In $\mathbb{R}^n$, if I have a hyperplane H given by $c^Tx = 1$, then $H$ is $n-1$-dimensional, and so there exists an isometry $f: H\longrightarrow \mathbb{R}^{n-1}$.
Does this mean that I can extend $f$ to be an isometry of all of $\mathbb{R}^n$? In other words, does there exist an isometry $g: \mathbb{R}^n\longrightarrow\mathbb{R}^n$ such that $g$ restricted to $H$ is equal to $f$?
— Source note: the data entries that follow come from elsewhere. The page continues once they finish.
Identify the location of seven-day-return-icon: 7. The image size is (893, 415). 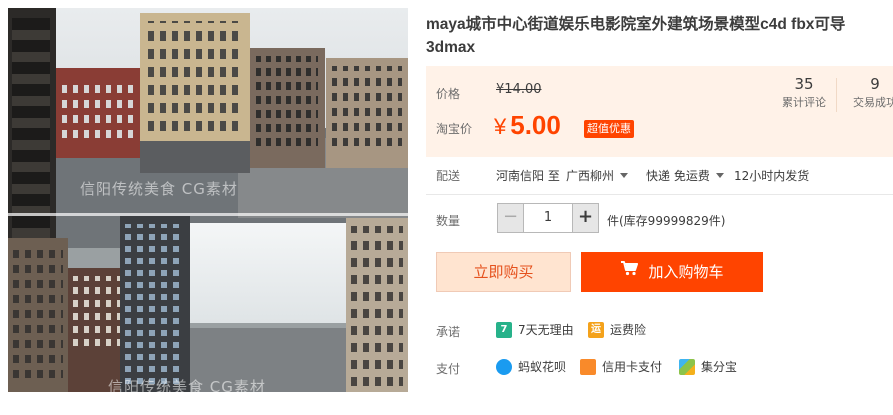
(504, 330).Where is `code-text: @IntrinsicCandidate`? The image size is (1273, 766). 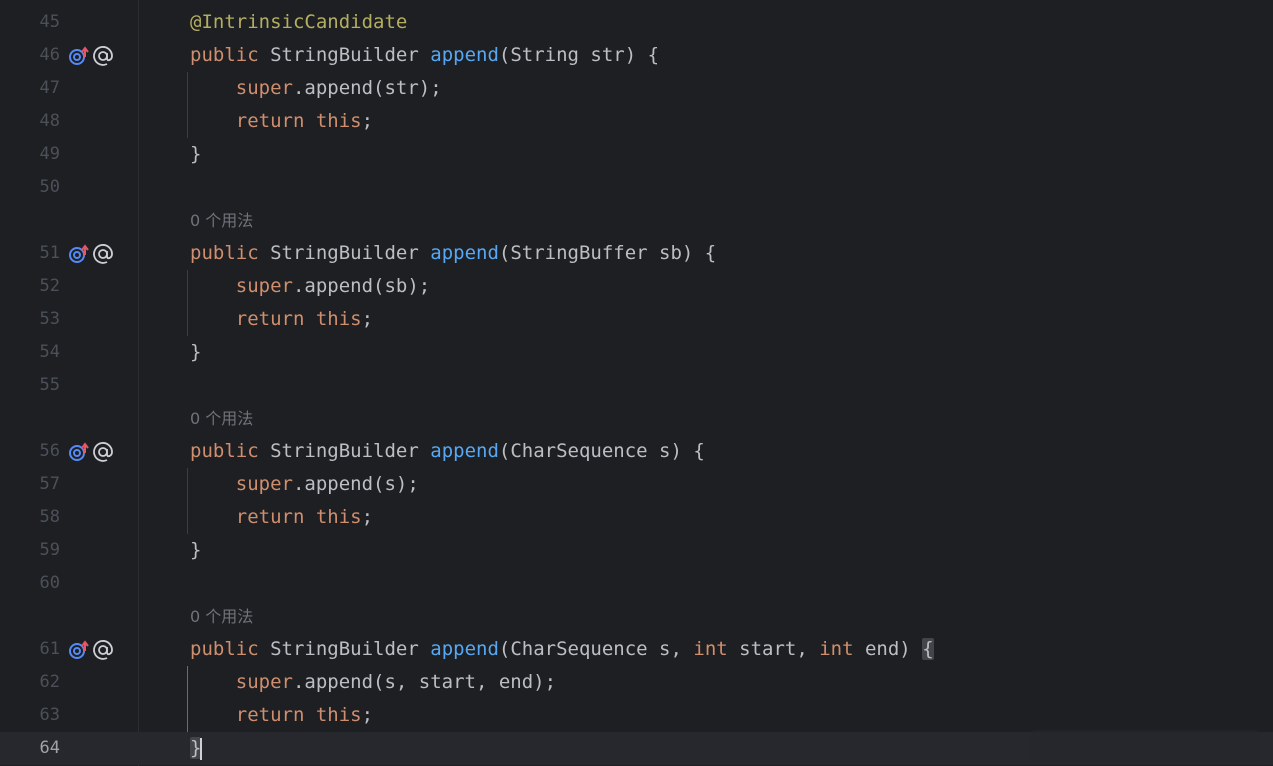
code-text: @IntrinsicCandidate is located at coordinates (298, 22). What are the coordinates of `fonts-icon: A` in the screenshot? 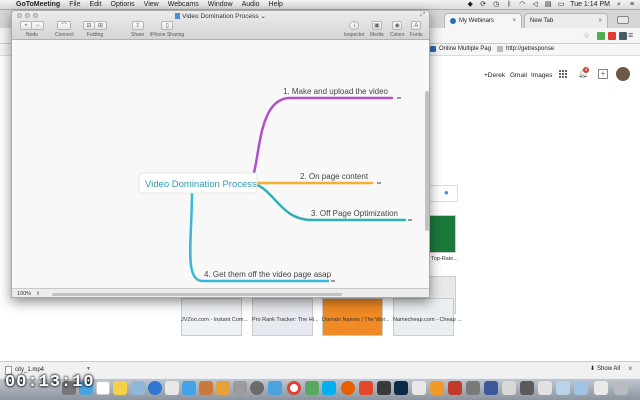 It's located at (416, 26). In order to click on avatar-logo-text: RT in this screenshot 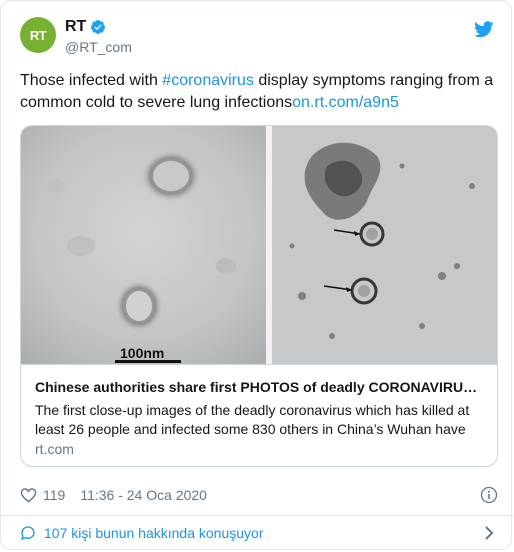, I will do `click(38, 35)`.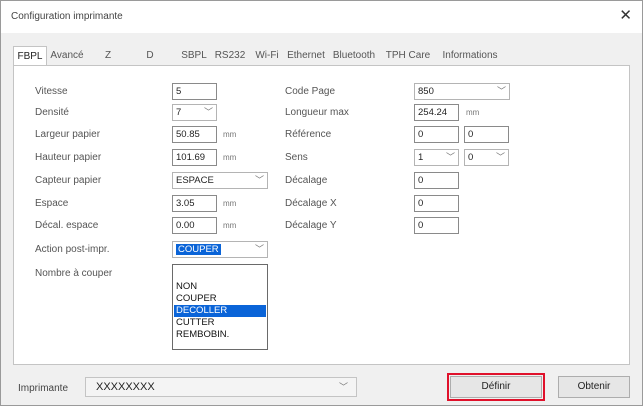 The width and height of the screenshot is (643, 406). What do you see at coordinates (30, 56) in the screenshot?
I see `tab-fbpl: FBPL` at bounding box center [30, 56].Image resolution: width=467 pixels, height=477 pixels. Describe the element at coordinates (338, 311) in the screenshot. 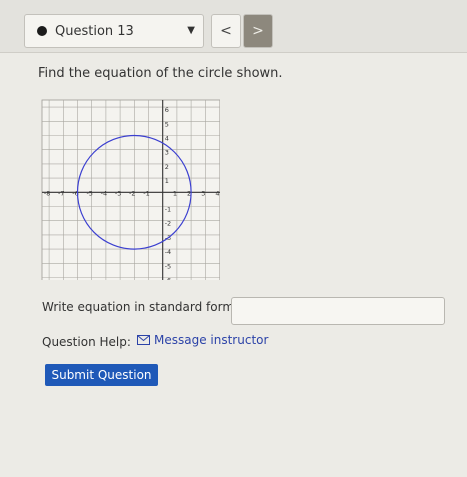

I see `answer-input` at that location.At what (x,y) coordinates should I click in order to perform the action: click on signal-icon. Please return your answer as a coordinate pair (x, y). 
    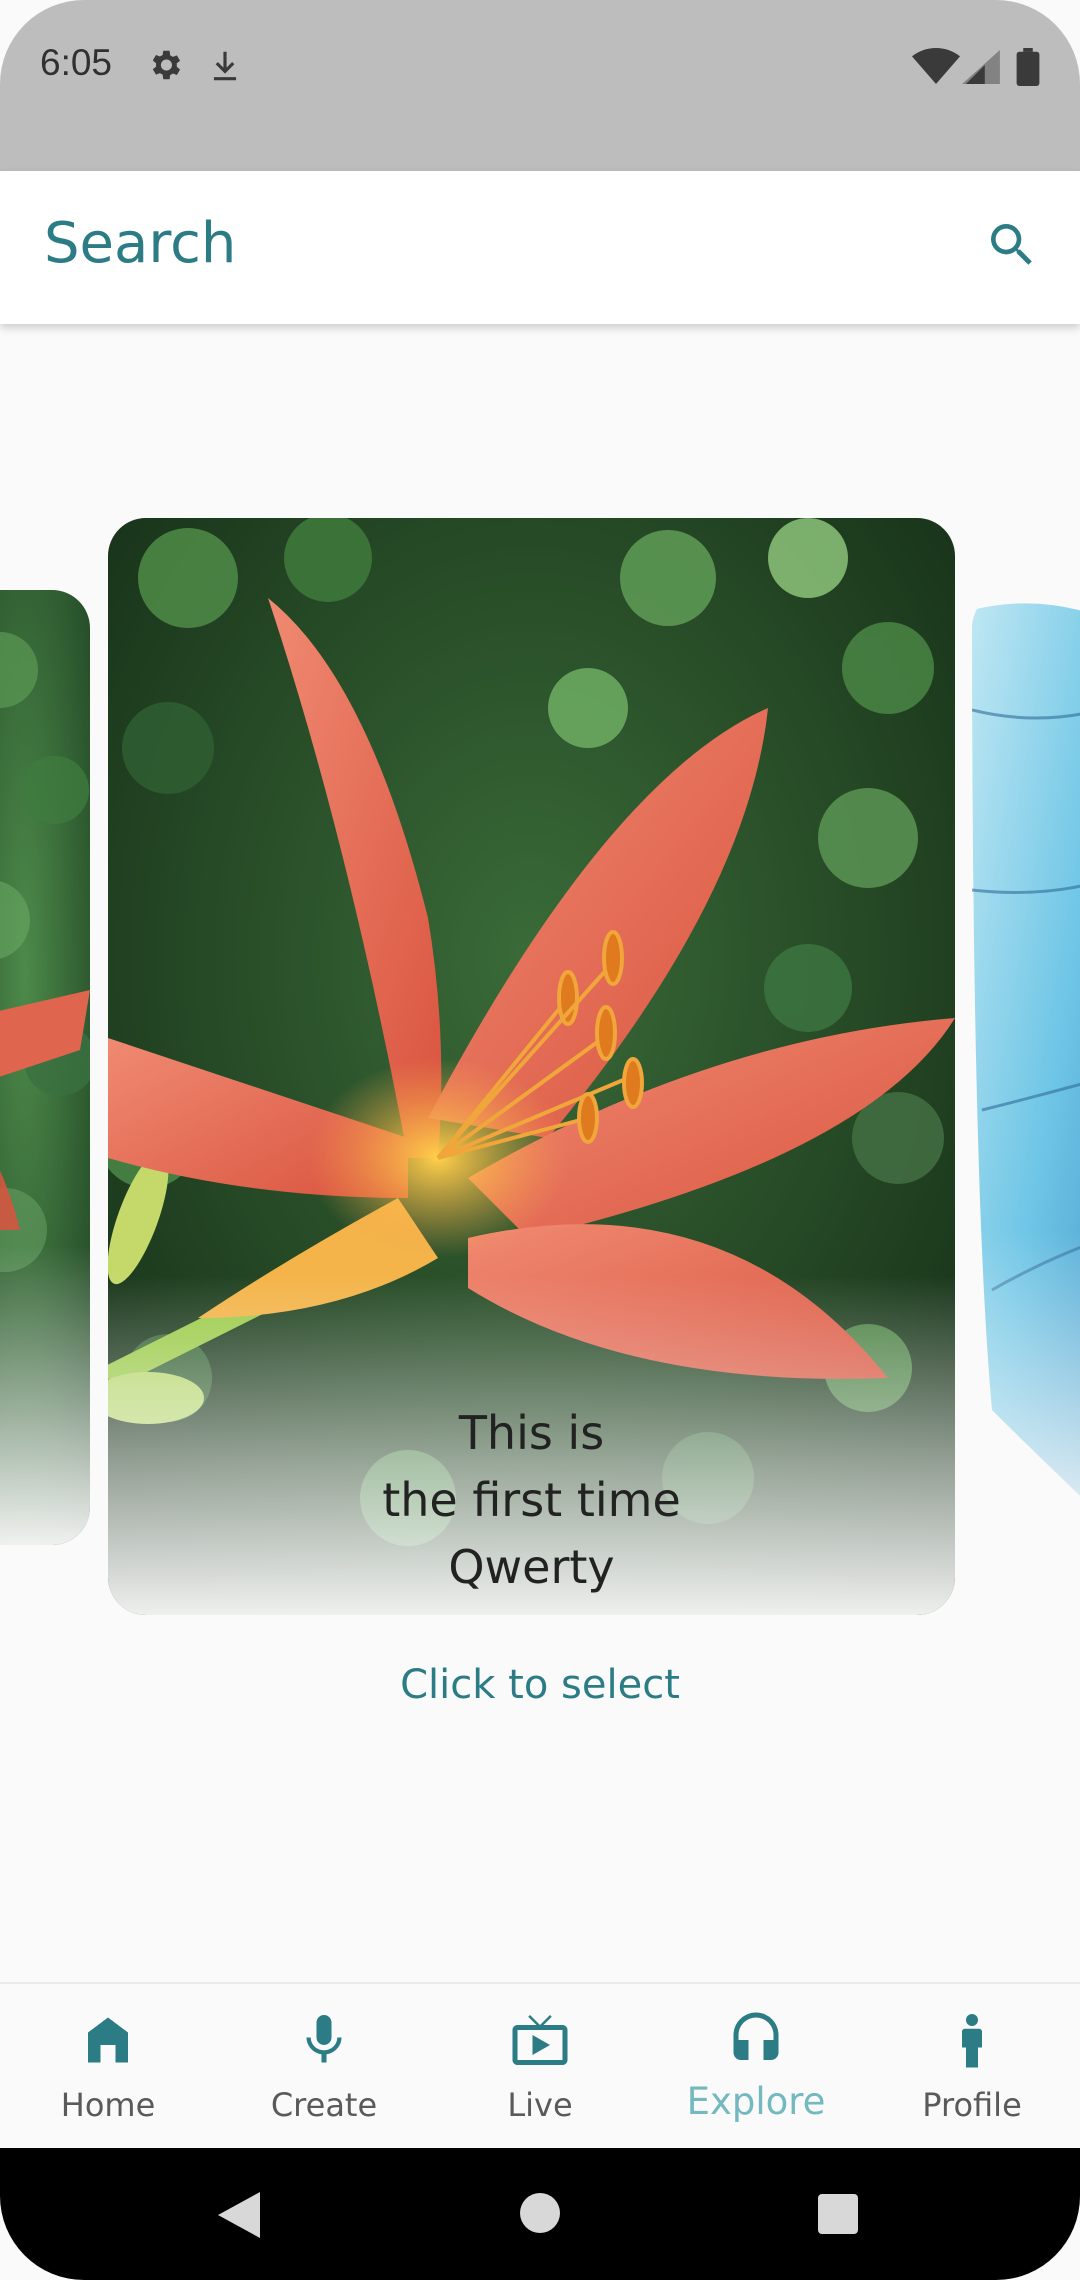
    Looking at the image, I should click on (981, 69).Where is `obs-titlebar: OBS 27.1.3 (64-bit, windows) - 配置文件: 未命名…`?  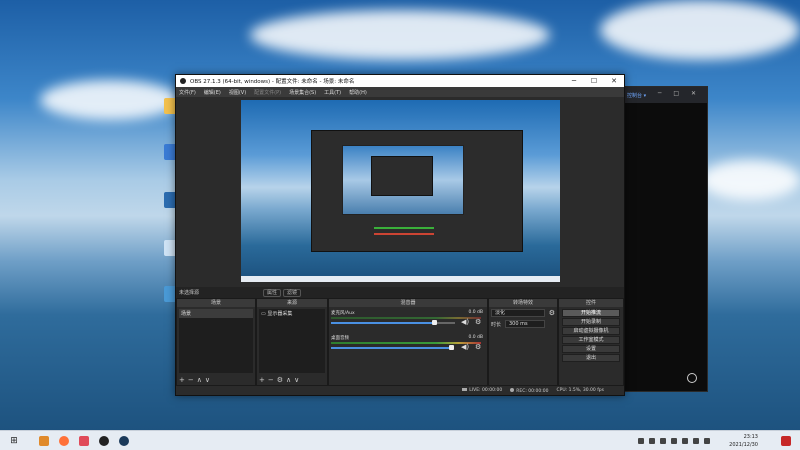
obs-titlebar: OBS 27.1.3 (64-bit, windows) - 配置文件: 未命名… is located at coordinates (400, 81).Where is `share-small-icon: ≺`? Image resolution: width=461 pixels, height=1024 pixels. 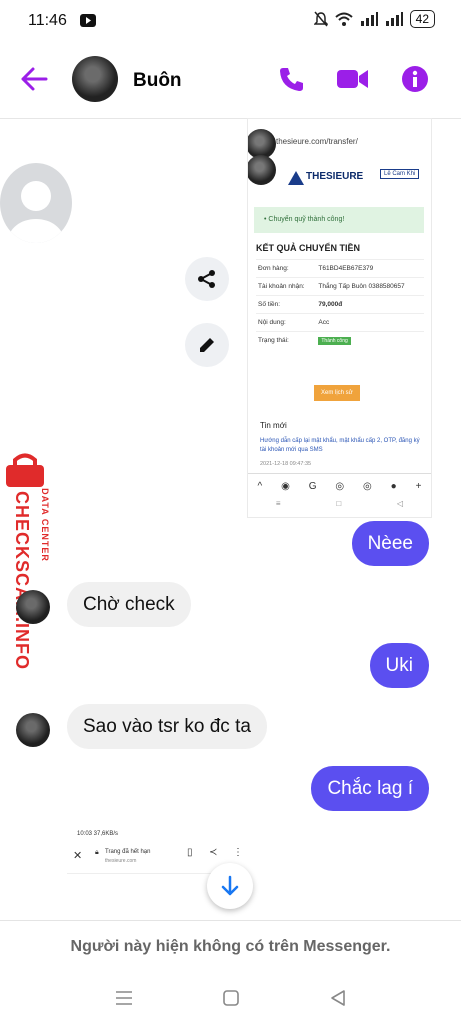 share-small-icon: ≺ is located at coordinates (214, 852).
I assume the normal vector of $H$ is such that $||c|| = 1$. Fix an orthonormal basis of $H-c = \{x-c : x\in H \}$ (which is a linear subspace in $\mathbb R^n$), say $e_1,\ldots,e_{n-1}$. Every $x\in H$ can be written as $c + \sum_{i=1}^{n-1} c_i e_i$. Then an isometry $f$ can be written as $$ f(x) = Q(x-c) \quad x \in H $$ where $Q$ is a linear isometry from $H-c$ to $\mathbb R^{n-1}$. Now let $e_n$ be the unit vector that is orthogonal to $span\{e_1,\ldots,e_{n-1}\}$. Then one can extend $Q$ to a $Q'$ defined $span\{e_1,\ldots,e_n\}$ by $Q'(e_k)= Q(e_k)$ for $k<n$ and $Q'(e_n) = e_n$. This way $f$ can be extended to a $g$ as $$g(x) = Q'(x-c). $$ To prove that $g$ is an isometry consider
$$ ||g(x)-g(y)||^2=|| Q'(x-c)-Q'(y-c) ||^2 = || Q'(x-y)||^2 = || Q'(P_{H-c}(x-y)) + P_{e_n}(x-y) ||^2 = || Q(P_{H-c}(x-y))|| + ||P_{e_n}(x-y)||^2 = ||P_{H-c}(x-y)||^2 + || P_{e_n}(x-y)||^2 = ||x-y||^2 $$ since $H-c$ and $e_n$ are orthogonal.